━━━ AUSZUG

Paul Gilroys Theorie „Black Atlantic“ setzte dem kulturellen Nationalismus die Idee einer afrodiasporischen Kultur entgegen, die schon immer hybrid war. Ihr stärkster Ausdruck ist bis heute Musik. Sie klingt so divers wie auf dem Festival „Wassermusik“ im HKW

Von Stephanie Grimm

1993 erschien das Buch „The Black Atlantic: Modernity and Double Consciousness“ des britischen Kulturwissenschaftlers Paul Gilroy. Das facettenreiche Werk markierte eine Zäsur. Es änderte die Art, wie über diasporische Kulturen und interkulturellen Austausch gesprochen wurde. Untermauert hatte Gilroy seine These mit den hybriden Identitäten afrikanischstämmiger Menschen dies- und jenseits des Atlantiks.

Ihm zufolge waren sie schon lange nicht statisch, sondern eher prozesshaft – allein, weil der Sklavenhandel alle sozialen Verbindungen brutal gekappt hatte. Ein Kulturtransfer über Grenzen und vor allem den Ozean hinweg, so Gilroy, sei das konstituierende Merkmal einer „black identity“. Für seine Theorie diente deswegen das Schiff als Metapher, auf dem Meer unterwegs und keinem Land zuzurechnen.

Wie sich die Kulturen dies- und jenseits des Atlantiks wechselseitig befruchtet haben, lässt sich vom 5. bis 27. Juli 2019 bei „Wassermusik“ im Haus der Kulturen der Welt (HKW) erleben. Das seit 12 Jahren stattfindende Festival interpretiert seit jeher wechselnde regionale Schwerpunkte aus globaler Perspektive. Dieses Jahr steht bei schönem Ambiente auf der großen Dachterrasse des HKW (bei schlechtem Wetter drinnen) eben der Black Atlantic auf dem Programm. Im Anschluss der jeweiligen Konzerte werden Filme zum Thema gezeigt.

Detlef Diedrichsen, Festival-Kurator und musikalischer Leiter des Hauses, legte den Fokus auf den Südatlantik, nachdem 2018, anlässlich des Brexits, gewissermaßen der nördliche Teil des Ozeans Thema gewesen war: Um Großbritannien und den Einfluss der Insel auf das globale Popgeschehen.

━━━━━━

* [DEINE AUFGABEN]
A) Wann findet das Festival „Wassermusik“ im HKW laut dem Auszug statt?
B) Fasse im Auszug den Absatz, der mit „Wie sich die Kulturen dies- und jenseits des Atlantiks“ beginnt, als Stichpunktliste zusammen.
C) Schreibe den Auszug über Paul Gilroys „Black Atlantic“ und das Festival „Wassermusik“ nach seinem letzten Satz weiter.

━━━ BEREITGESTELLTE DATENSÄTZE

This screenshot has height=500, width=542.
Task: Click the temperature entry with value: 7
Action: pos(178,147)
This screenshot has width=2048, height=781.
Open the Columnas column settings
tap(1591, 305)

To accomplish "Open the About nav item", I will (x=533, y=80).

━━━━━━
━━━ BEREITGESTELLTE DATENSÄTZE

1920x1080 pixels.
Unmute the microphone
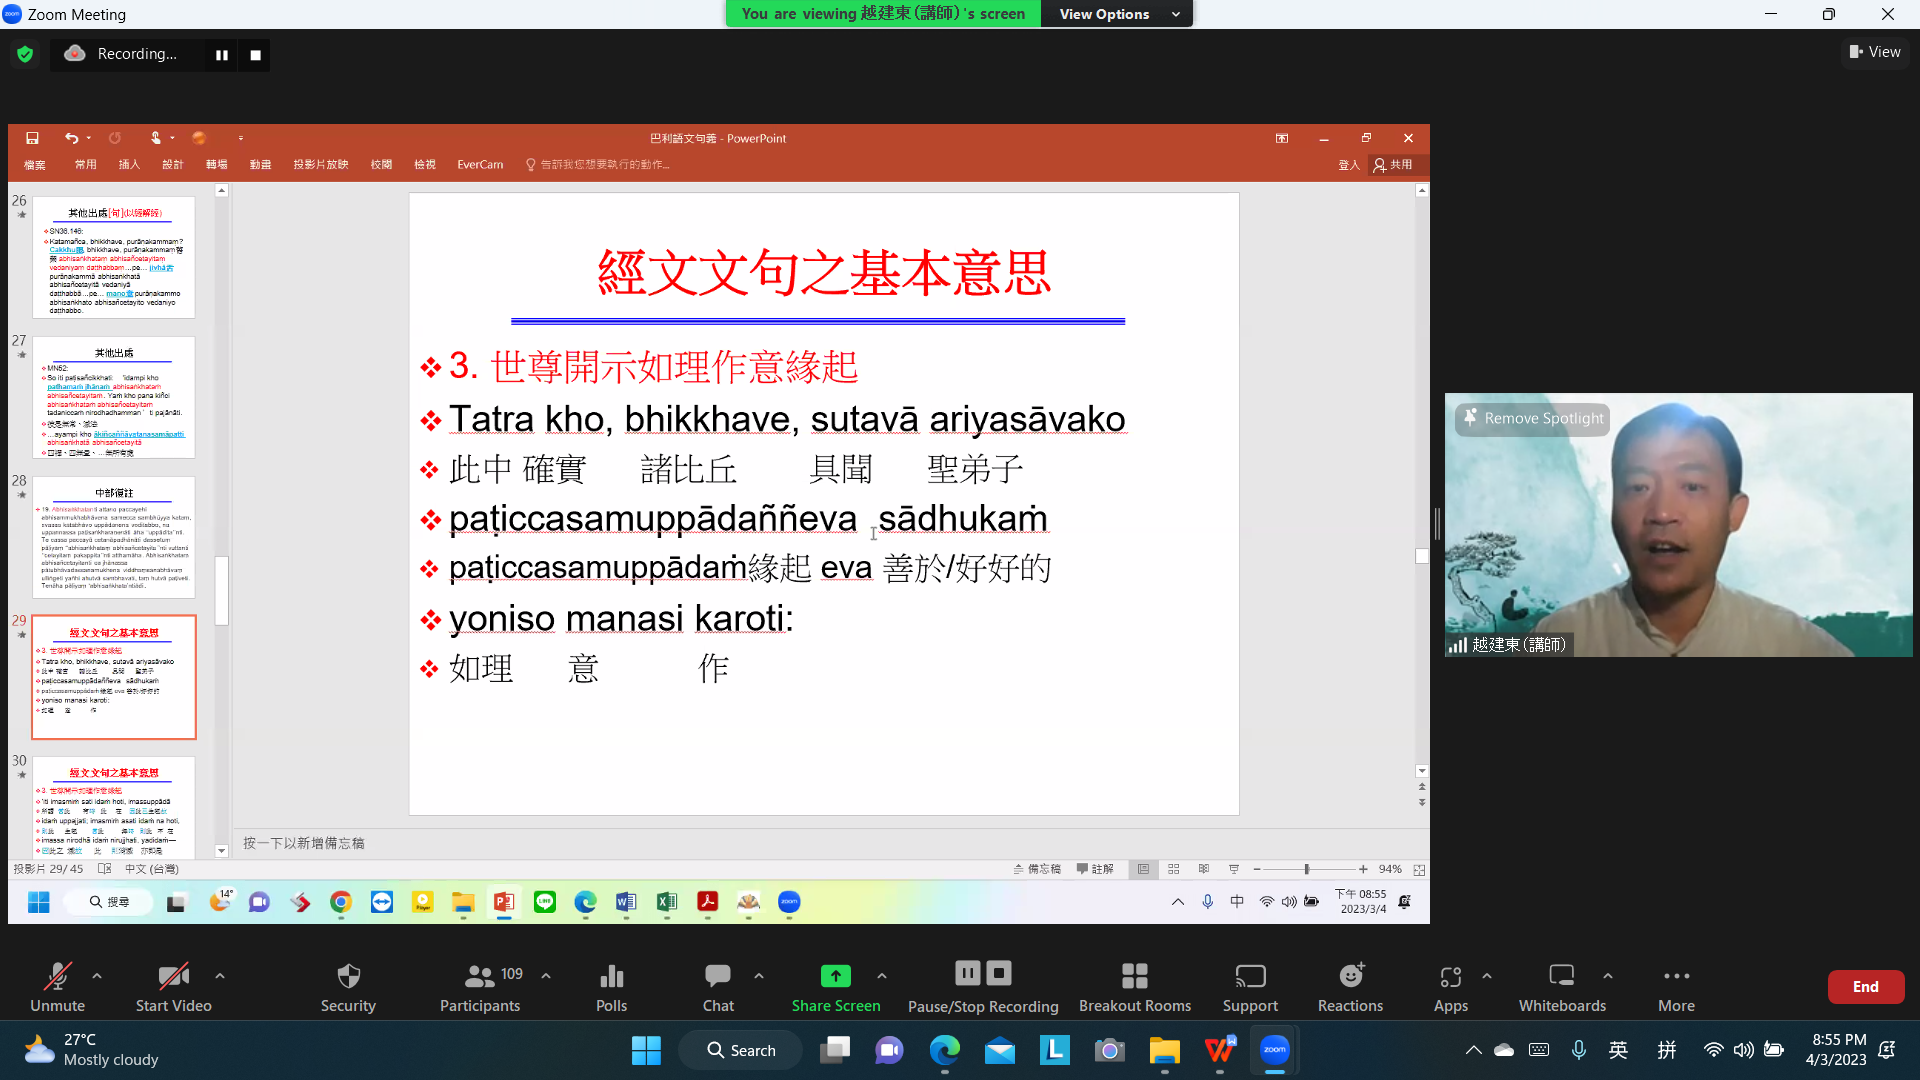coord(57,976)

━━━━━━

* [LÖSUNGEN ZUR ÜBUNG]
A) Vom 5. bis 27. Juli 2019.

B)
- Festival „Wassermusik“ im Haus der Kulturen der Welt (HKW), 5. bis 27. Juli 2019
- Zeigt, wie sich die Kulturen dies- und jenseits des Atlantiks wechselseitig befruchtet haben
- Findet seit 12 Jahren statt und interpretiert wechselnde regionale Schwerpunkte aus globaler Perspektive
- Thema in diesem Jahr: der Black Atlantic
- Ort: große Dachterrasse des HKW, bei schlechtem Wetter drinnen
- Nach den Konzerten werden Filme zum Thema gezeigt

C)
Jetzt sind Südamerika und Afrika dran; Diedrichsen gerät ins Schwärmen, angesichts der Vielfalt der Traditionen, die dort zu finden sind. Einen „unglaublichen musikalischen Artenreichtum“ gebe es, die Region sei so etwas ein „kulturelles Korallenriff“. Und immer wieder kämen neue Entwicklungen: aus der Karibik, Lateinamerika, England und auch Südstaaten der USA.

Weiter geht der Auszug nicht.